***** Extrait

Jean Moulin, une mémoire en héritage

A l’occasion du 70e anniversaire de l’appel du 18 juin 1940 lancé par le Général de Gaulle sur les ondes de la BBC, Hautcourant est allé à la rencontre de Cécile Benoit, petite-nièce de Jean Moulin, et de son époux Gilbert. Ils nous racontent le riche héritage que leur célèbre aïeul a laissé à la France. L’héritage de celui qui incarne aujourd’hui, aux yeux de tous, la Résistance française.

C’est avec beaucoup d’humilité, mêlée à une certaine fierté, que Cécile Benoît évoque la mémoire de son illustre ancêtre. Plusieurs générations la séparent de la destinée de Jean Moulin, son arrière-grand-oncle qui a joué un rôle considérable dans l’unification des mouvements de Résistance et dans la création, en 1943, du Conseil National de la Résistance. C’est d’ailleurs principalement pour rappeler l’importance des mesures prises par cet organe pour l’avenir de la France que Cécile et Gilbert Benoît acceptent de témoigner.

Comment avez-vous appris à connaître Jean Moulin ?

Cécile : Mes tantes m’en ont beaucoup parlé… Elles ont gardé de lui des souvenirs d’enfance qui, en fait, ne correspondent pas à son engagement dans la Résistance : la mémoire de promenades en vélo par exemple… De sa période de résistant, elles n’ont le souvenir que de petits épisodes.

Gilbert : Vu de l’extérieur, c’est un personnage qui a compté et qui compte beaucoup dans la famille. De nombreux documents, photographies, ont été conservés. Le père de Jean Moulin, homme politique et homme d’art, était un intellectuel qui a conservé beaucoup de souvenirs.

Cécile : Je l’ai donc découvert à travers tous ces souvenirs… Nous avons aussi gardé la maison de Saint-Andiol où Jean Moulin a passé de nombreuses vacances.

Il avait des racines dans la région…

Gilbert : Il était né à Béziers un peu par hasard, à cause des obligations professionnelles de ses parents. Il a ensuite fait son Droit à Montpellier et a travaillé à la préfecture. Mais, le berceau familial du côté de sa mère était surtout la Provence et Saint-Andiol. Il avait un attachement très fort pour cette région.

Parlez-vous souvent de lui en famille ?

Cécile : Pas tant que cela. Nous en parlons surtout au moment des commémorations. Notamment celle du 27 mai, qui rappelle la première réunion du Conseil nationale de la Résistance (CNR), et qui a lieu chaque année au Mémorial régional de Salon de Provence.

Pourquoi le commémorer ce jour-là particulièrement ?

Cécile : C’est une date importante pour tout ce qu’il représente, l’acte principal qui l’a fait connaître. C’est à Moulin que l’on doit l’idée de réunir au sein d’une même entité les résistants, les partis politiques d’avant 39, les syndicats, pour préparer la France d’après-guerre.

**********
***** Données fournies

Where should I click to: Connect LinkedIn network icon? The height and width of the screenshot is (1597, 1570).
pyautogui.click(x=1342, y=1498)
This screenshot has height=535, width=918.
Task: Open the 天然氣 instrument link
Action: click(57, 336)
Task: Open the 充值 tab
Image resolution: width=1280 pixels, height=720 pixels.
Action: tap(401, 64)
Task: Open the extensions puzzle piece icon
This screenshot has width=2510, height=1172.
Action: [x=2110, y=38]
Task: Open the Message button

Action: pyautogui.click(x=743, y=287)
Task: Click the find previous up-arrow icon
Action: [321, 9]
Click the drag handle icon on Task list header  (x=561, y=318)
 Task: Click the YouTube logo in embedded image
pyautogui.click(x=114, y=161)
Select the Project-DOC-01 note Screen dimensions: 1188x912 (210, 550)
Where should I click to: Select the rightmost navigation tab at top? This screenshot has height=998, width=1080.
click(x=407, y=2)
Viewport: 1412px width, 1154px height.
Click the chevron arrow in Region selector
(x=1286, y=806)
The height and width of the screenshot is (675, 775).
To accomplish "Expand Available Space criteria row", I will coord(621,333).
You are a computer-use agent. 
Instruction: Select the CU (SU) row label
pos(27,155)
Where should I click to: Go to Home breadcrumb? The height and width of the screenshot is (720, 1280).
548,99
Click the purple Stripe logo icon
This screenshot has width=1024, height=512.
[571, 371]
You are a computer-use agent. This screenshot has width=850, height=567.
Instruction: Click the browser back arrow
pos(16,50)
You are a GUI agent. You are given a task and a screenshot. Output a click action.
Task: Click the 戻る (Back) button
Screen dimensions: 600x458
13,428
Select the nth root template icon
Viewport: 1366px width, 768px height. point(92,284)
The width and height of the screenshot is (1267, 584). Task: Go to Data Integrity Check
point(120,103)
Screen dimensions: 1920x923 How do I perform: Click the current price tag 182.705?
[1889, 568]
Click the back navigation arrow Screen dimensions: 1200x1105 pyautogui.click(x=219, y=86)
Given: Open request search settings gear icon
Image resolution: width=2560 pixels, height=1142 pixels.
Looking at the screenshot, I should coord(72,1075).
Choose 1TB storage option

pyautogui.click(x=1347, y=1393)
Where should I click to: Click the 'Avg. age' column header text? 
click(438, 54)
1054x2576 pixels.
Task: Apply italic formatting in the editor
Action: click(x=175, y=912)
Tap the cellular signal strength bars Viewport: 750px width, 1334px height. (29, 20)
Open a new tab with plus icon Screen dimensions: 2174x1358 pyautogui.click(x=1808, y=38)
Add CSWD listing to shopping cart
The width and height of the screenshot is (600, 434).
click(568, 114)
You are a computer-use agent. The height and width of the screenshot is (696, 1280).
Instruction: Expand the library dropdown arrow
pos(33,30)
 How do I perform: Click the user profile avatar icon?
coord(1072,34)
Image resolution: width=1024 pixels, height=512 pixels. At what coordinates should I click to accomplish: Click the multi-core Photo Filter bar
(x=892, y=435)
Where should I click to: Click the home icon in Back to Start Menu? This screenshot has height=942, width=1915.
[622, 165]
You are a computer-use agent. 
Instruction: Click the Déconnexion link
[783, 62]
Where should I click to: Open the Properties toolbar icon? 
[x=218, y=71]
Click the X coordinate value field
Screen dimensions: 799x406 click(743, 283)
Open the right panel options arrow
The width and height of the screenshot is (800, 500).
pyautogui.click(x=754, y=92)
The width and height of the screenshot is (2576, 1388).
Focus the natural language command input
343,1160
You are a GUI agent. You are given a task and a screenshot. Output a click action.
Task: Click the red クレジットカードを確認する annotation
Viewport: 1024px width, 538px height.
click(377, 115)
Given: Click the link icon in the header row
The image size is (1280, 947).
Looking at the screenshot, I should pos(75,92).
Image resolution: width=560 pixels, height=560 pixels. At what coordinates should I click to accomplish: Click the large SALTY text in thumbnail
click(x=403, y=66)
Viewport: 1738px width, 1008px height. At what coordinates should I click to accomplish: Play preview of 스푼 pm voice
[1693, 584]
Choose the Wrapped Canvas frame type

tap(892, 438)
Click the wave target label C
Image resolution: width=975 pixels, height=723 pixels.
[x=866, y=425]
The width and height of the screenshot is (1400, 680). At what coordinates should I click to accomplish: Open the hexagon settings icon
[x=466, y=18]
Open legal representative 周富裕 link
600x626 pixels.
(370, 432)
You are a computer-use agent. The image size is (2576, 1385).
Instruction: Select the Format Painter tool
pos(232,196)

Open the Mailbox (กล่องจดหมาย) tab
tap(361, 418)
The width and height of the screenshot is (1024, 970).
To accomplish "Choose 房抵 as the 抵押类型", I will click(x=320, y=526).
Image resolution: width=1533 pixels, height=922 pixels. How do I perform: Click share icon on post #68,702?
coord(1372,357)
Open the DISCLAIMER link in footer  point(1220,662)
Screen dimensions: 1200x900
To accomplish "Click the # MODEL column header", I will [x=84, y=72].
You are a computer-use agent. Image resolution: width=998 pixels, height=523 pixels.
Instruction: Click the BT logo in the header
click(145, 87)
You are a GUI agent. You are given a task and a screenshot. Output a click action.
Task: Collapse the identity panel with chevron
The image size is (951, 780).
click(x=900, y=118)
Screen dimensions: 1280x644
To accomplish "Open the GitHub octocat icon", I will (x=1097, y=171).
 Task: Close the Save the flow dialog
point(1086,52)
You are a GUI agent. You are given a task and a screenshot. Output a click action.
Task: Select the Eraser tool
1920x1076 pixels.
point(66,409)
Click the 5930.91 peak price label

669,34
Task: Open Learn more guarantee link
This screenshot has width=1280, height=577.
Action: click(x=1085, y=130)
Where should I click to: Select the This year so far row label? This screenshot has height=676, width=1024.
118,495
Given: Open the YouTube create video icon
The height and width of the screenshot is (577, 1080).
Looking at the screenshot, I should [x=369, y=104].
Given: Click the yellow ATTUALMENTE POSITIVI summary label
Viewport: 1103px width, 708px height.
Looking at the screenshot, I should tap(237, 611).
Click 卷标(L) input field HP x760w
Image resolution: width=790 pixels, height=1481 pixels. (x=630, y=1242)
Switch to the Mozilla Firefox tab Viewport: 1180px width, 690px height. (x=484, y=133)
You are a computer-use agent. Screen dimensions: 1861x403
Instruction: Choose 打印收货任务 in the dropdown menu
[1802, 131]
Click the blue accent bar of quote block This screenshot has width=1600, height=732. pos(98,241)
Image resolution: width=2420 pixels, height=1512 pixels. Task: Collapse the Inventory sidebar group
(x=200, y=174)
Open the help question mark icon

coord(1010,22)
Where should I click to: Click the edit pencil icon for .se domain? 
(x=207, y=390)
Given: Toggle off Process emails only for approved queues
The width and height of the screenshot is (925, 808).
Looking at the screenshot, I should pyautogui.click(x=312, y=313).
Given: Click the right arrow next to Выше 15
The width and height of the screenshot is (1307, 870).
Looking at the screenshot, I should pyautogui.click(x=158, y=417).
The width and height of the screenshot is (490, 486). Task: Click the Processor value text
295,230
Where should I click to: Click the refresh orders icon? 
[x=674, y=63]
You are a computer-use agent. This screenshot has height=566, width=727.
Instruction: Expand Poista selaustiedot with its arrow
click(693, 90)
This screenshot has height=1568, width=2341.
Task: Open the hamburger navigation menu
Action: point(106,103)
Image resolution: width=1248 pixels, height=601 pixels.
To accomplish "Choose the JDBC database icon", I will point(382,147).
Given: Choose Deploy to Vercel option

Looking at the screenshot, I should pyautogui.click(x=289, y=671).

**********

--- Consigne écrite A ---
Parmi les lignes fournies, recopiez sans modification celles qui vont de la ligne contenant « Open the Mailbox (กล่องจดหมาย) tab » à la ligne contenant « Switch to the », bornes incluses.
--- Consigne écrite B ---
Rédigez la suite de l'entretien sur Jean Moulin à partir de sa dernière phrase.
Les lignes fournies n'ont aucun lien avec l'entretien sur Jean Moulin.

--- Réponse attendue A ---
Open the Mailbox (กล่องจดหมาย) tab
tap(361, 418)
The width and height of the screenshot is (1024, 970).
To accomplish "Choose 房抵 as the 抵押类型", I will click(x=320, y=526).
Image resolution: width=1533 pixels, height=922 pixels. How do I perform: Click share icon on post #68,702?
coord(1372,357)
Open the DISCLAIMER link in footer  point(1220,662)
Screen dimensions: 1200x900
To accomplish "Click the # MODEL column header", I will [x=84, y=72].
You are a computer-use agent. Image resolution: width=998 pixels, height=523 pixels.
Instruction: Click the BT logo in the header
click(145, 87)
You are a GUI agent. You are given a task and a screenshot. Output a click action.
Task: Collapse the identity panel with chevron
The image size is (951, 780).
click(x=900, y=118)
Screen dimensions: 1280x644
To accomplish "Open the GitHub octocat icon", I will (x=1097, y=171).
 Task: Close the Save the flow dialog
point(1086,52)
You are a GUI agent. You are given a task and a screenshot. Output a click action.
Task: Select the Eraser tool
1920x1076 pixels.
point(66,409)
Click the 5930.91 peak price label

669,34
Task: Open Learn more guarantee link
This screenshot has width=1280, height=577.
Action: click(x=1085, y=130)
Where should I click to: Select the This year so far row label? This screenshot has height=676, width=1024.
118,495
Given: Open the YouTube create video icon
The height and width of the screenshot is (577, 1080).
Looking at the screenshot, I should [x=369, y=104].
Given: Click the yellow ATTUALMENTE POSITIVI summary label
Viewport: 1103px width, 708px height.
Looking at the screenshot, I should tap(237, 611).
Click 卷标(L) input field HP x760w
Image resolution: width=790 pixels, height=1481 pixels. (x=630, y=1242)
Switch to the Mozilla Firefox tab Viewport: 1180px width, 690px height. (x=484, y=133)

--- Réponse attendue B ---
Gilbert : Chose qui n’a pas été facile vu que les anciens partis politiques étaient considérés par les mouvements de résistance comme les responsables de la Défaite. Moulin incarne alors l’unité de la Résistance, et c’est pour cela qu’il restera célèbre tout de suite après le conflit. C’est grâce au CNR et à cette action-là que la France, à la fin de la guerre, n’a pas été mise sous la tutelle des Américains ou des Anglais.

A-t-il entendu l’appel du 18 juin 1940 ?

Gilbert : Non. Son premier acte de résistance a eu lieu la veille, le 17 juin. A l’arrivée des Allemands, il était préfet de Chartres. Ces derniers ont voulu lui faire signer un document dans lequel il était dit que l’armée française, et en particulier les tirailleurs sénégalais, avait commis des atrocités. Il a refusé. On l’a alors enfermé avec des corps de femmes mutilés. De peur de devoir signer sous la contrainte, il a tenté de se suicider. Après quelques mois, il a été révoqué par le gouvernement de Vichy. Il s’est alors retiré en Provence… et à commencer à agir.

Pourquoi a-t-il rejoint le général de Gaulle à Londres s’il n’a pas entendu l’appel ?

Gilbert : Il en a eu connaissance après. Et surtout parce que le Général de Gaulle a été vite perçu comme un rassembleur.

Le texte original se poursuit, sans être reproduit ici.